Une fusillade a fait trois morts dimanche soir à Ollioules (dans le Var, sud de la France). Parmi les victimes : deux hommes connus de la police. Mais aussi une vacancière, dont le mari a également été grièvement blessé.

"La fusillade ressemble un peu à un guet-apens", a estimé lundi le procureur adjoint de Toulon, Dominique Mirkovic, qui "privilégie" la piste du règlement de compte. Les victimes visées, deux hommes de 29 et 30 ans condamnés notamment pour des faits de violences, violences aggravées pour le premier et trafic de produits stupéfiants pour le second en 2017, étaient arrivées "une heure avant" à la station de lavage où a eu lieu la fusillade, a précisé le magistrat.

Une enquête pour "assassinat en bande organisée" et "association de malfaiteurs" a été ouverte. "Nous n'avons pas d'éléments sur les auteurs" de la fusillade, deux hommes qui ont pris la fuite en traversant à pied la rivière située à l'arrière de la station de lavage qu'ils ont également franchie à l'aller, a précisé M. Mirkovic.

Un des deux hommes décédés était porteur d'une sacoche avec un pistolet automatique de calibre 7,65 chargé mais pas "chambré" (la balle n'est pas engagée dans le canon), de 200 grammes de résine de cannabis et d'espèces.

En tout, 29 douilles de 7,62 --utilisées notamment dans les Kalachnikov-- et 15 de 9 mm possiblement tirées par un pistolet automatique ou un mitrailleur ont été retrouvés sur les lieux.

"Les tueurs ne savaient pas tirer, il y a des balles partout, dans les façades des immeubles, dans des voitures", a raconté un enquêteur au Parisien. "C'est terrible à dire car il y a deux victimes collatérales, mais cela aurait pu être bien pire." D'après un témoin, "c'était une scène de guerre".

Un couple à scooter touché

Dans ce déluge de feu, une balle s'est logée dans le dos de Catherine Santos. Cette touriste de 58 ans, originaire de Vesoul, circulait à scooter avec son mari. Philippe Santos a aussi été touché et a été grièvement blessé à l'épaule. Malgré la douleur, il a tenté de prodiguer un massage cardiaque à son épouse, d'après un témoin de la scène interrogé par Le Parisien. La dame décédera pendant que son mari sera hospitalisé. Les jours de ce dernier ne sont plus en danger.

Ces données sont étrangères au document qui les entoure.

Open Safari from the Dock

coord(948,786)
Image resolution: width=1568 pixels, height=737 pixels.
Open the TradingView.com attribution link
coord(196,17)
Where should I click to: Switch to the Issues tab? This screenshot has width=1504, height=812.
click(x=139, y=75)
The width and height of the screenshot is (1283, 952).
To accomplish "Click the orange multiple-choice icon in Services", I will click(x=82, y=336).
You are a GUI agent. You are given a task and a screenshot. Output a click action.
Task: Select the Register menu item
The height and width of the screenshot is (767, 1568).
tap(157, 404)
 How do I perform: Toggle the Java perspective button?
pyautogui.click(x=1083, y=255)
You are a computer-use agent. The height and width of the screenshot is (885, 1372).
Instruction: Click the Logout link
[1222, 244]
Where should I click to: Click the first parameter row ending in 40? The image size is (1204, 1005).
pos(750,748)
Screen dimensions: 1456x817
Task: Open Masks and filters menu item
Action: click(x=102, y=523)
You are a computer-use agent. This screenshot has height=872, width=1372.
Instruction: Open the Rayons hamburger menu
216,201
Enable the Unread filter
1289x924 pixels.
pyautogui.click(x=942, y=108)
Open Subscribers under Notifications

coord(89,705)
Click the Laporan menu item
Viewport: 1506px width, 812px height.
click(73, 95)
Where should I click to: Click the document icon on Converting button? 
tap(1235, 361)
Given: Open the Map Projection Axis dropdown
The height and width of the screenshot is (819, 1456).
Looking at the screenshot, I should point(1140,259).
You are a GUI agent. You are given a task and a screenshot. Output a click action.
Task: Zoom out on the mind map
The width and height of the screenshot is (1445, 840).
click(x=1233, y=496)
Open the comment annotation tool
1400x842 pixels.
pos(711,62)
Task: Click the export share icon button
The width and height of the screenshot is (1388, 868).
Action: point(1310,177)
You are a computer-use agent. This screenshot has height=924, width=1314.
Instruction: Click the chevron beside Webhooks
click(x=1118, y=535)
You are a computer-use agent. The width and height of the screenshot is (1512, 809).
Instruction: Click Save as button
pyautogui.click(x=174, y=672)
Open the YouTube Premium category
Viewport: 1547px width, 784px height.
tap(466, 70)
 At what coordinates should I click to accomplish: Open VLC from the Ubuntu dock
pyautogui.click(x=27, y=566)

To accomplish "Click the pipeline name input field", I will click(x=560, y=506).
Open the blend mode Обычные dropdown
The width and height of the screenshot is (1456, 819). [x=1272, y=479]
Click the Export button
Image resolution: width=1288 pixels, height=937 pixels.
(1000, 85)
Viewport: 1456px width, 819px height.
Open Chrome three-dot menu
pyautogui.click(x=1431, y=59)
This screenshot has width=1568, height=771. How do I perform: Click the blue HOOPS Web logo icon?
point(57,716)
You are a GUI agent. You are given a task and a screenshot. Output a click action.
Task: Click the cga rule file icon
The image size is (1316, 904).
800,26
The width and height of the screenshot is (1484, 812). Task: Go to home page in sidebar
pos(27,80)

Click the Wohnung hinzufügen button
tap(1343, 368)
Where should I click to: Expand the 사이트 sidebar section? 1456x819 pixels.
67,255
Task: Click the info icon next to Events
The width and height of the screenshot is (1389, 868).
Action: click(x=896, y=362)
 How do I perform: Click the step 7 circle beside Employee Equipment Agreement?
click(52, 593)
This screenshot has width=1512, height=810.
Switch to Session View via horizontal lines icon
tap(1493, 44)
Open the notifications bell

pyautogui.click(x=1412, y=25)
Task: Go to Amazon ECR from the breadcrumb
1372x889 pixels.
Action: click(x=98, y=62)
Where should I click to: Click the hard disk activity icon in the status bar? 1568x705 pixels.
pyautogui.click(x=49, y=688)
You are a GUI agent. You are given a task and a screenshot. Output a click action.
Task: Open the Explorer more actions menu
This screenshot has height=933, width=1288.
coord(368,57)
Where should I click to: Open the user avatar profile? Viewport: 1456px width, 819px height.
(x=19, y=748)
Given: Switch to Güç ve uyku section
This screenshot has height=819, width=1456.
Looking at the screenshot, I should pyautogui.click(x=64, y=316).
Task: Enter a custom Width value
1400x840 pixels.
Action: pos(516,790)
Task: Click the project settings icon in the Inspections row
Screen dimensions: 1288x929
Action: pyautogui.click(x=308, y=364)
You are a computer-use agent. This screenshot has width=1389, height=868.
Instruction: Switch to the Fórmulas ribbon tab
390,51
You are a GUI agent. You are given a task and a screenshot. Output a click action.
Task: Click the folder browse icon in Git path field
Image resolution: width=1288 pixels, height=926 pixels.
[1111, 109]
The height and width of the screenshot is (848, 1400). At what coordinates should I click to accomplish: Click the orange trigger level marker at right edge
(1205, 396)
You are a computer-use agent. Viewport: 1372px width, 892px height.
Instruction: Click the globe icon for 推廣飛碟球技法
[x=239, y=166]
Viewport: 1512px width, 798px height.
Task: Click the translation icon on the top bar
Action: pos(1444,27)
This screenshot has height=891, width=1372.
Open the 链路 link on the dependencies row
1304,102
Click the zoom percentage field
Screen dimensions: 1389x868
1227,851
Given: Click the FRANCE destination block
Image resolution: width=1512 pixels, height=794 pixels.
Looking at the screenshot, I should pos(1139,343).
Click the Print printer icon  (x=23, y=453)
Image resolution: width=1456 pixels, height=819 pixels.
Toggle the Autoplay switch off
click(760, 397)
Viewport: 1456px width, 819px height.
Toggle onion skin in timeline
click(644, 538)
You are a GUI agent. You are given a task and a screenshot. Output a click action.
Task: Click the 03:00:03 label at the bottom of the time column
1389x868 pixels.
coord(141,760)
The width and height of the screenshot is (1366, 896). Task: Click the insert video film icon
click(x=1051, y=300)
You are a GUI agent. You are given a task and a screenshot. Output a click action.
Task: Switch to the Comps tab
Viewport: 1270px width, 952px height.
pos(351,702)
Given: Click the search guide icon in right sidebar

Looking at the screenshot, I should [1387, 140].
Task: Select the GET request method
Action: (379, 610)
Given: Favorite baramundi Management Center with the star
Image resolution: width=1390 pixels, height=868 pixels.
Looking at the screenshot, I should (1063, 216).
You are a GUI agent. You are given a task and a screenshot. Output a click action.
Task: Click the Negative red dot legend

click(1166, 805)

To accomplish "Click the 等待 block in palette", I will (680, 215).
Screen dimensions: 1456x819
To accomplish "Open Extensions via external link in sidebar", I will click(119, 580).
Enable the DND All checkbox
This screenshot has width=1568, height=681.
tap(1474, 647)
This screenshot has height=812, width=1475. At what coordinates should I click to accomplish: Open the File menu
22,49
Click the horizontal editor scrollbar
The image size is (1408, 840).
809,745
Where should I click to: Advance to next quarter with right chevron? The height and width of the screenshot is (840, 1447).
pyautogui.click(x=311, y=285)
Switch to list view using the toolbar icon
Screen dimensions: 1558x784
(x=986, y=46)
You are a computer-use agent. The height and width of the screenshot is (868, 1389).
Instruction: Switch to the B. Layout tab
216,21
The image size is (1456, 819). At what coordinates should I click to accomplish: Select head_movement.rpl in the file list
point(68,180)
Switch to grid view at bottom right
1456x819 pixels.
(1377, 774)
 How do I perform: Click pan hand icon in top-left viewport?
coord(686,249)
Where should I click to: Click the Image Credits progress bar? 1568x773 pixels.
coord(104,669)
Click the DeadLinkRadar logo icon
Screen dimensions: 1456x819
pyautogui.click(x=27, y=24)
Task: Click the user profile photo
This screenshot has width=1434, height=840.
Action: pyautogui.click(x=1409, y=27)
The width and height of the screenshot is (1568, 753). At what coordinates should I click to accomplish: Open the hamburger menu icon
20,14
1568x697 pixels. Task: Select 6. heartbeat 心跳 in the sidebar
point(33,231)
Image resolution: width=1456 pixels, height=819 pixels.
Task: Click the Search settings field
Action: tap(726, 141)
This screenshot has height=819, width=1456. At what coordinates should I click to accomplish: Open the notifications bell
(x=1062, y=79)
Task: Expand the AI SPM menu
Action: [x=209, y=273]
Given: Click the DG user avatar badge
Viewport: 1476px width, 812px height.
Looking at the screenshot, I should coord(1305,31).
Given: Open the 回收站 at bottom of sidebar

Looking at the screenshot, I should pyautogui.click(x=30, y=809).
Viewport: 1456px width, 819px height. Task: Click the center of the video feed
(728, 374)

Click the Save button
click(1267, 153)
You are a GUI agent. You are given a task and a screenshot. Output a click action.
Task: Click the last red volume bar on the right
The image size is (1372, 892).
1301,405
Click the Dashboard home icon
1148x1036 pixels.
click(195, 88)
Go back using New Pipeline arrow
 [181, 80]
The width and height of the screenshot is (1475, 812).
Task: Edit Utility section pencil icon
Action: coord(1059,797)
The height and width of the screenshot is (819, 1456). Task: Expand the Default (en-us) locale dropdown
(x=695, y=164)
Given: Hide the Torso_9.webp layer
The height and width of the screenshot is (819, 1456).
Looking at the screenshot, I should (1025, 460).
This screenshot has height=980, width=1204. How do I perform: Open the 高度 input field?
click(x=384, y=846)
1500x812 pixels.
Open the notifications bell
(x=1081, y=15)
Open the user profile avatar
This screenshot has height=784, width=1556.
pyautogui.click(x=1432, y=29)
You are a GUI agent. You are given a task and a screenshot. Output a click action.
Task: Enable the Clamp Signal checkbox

Catherine Santos "était une battante qui se donnait beaucoup", selon un proche. Elle avait créé une entreprise fromagère à Mailley-Chazelot (Haute-Saône), à une quinzaine de kilomètres au sud de Vesoul où elle avait été juge consulaire au tribunal de commerce.

Philippe Santos est, lui, directeur produit d'une entreprise de fabrication de fils d'acier à Conflandey.

Les quinquagénaires ont eu deux enfants, un garçon et une fille, selon un proche de la famille.